>> Start Raw data

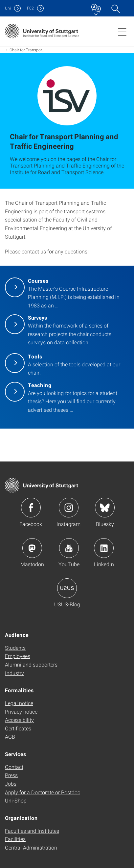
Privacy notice (21, 711)
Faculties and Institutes (32, 831)
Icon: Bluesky (105, 507)
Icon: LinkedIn (104, 548)
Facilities (15, 839)
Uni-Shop (16, 800)
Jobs (11, 783)
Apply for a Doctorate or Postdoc (43, 792)
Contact (14, 767)
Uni (8, 8)
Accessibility (19, 720)
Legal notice (19, 703)
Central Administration (31, 847)
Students (15, 648)
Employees (17, 656)
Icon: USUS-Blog (67, 588)
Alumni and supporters (31, 664)
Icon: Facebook (31, 507)
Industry (14, 673)
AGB (10, 736)
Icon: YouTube (69, 548)
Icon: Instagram (69, 507)
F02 (30, 8)
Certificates (18, 728)
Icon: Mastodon (32, 548)
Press (11, 775)
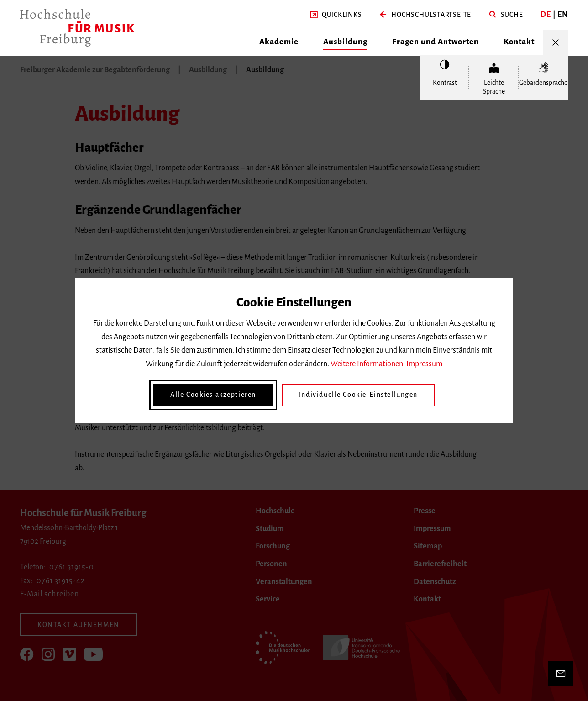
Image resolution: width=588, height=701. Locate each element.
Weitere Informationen (367, 364)
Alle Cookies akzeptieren (213, 395)
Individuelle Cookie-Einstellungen (358, 395)
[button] (336, 15)
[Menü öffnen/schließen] (555, 42)
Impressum (424, 364)
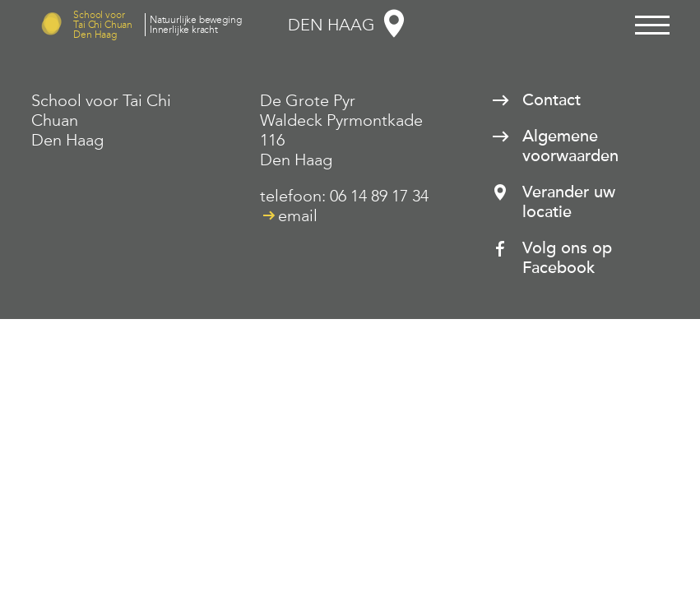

>> End Raw data

• What the task asks:
Tally the lines above that contain the string "Icon", matching case exactly, and give only the number.

• Task response:
7